Every entry must be given again exactly. Include no pictures.

Dataset entries
* * *

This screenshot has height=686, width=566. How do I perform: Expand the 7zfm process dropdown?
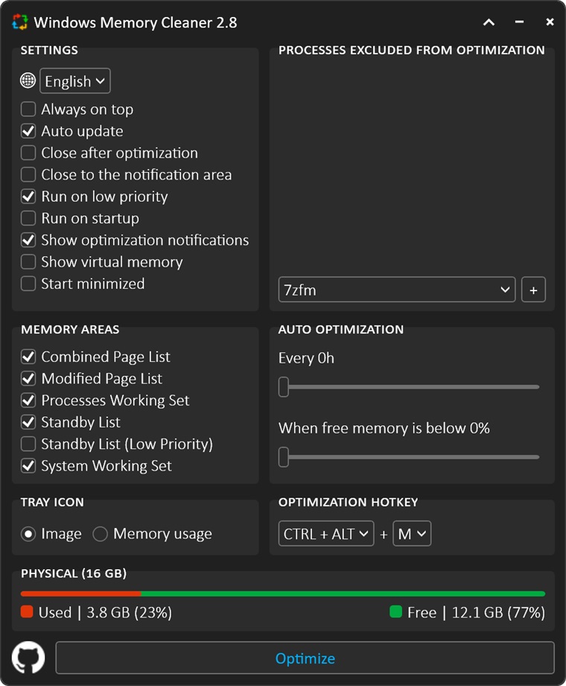click(397, 290)
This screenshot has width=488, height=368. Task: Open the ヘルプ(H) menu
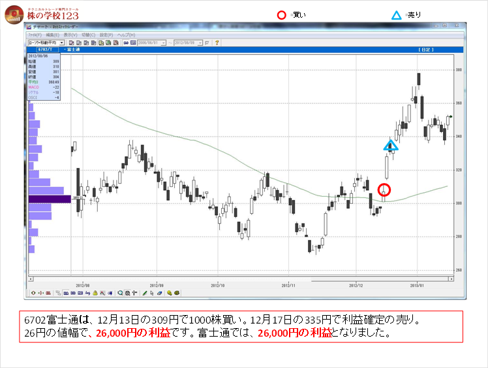pos(127,35)
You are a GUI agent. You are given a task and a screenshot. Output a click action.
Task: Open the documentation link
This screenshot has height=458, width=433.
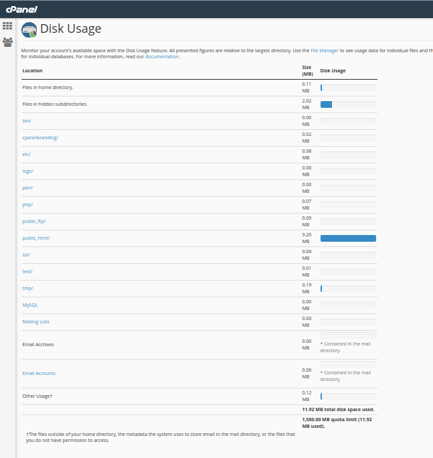tap(162, 57)
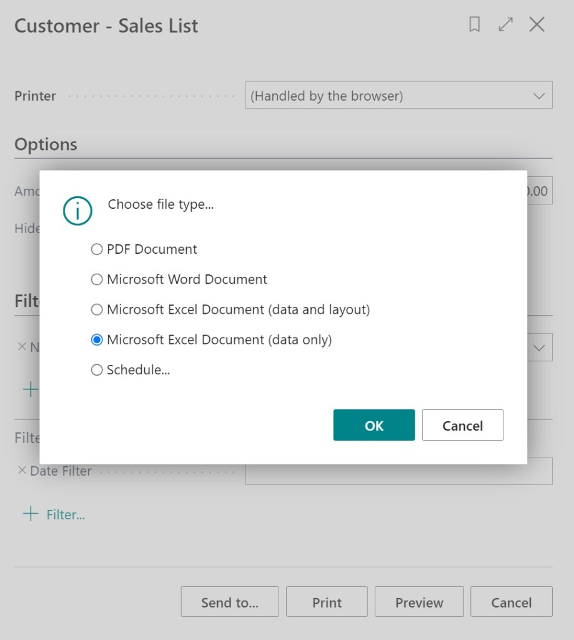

* * *

*Exercise solution:*
This screenshot has height=686, width=566. How do I perform: Expand the 7zfm process dropdown?
click(397, 290)
This screenshot has width=488, height=368. Task: Open the ヘルプ(H) menu
pos(127,35)
You are a GUI agent. You are given a task and a screenshot. Output a click action.
Task: Open the documentation link
This screenshot has height=458, width=433.
tap(162, 57)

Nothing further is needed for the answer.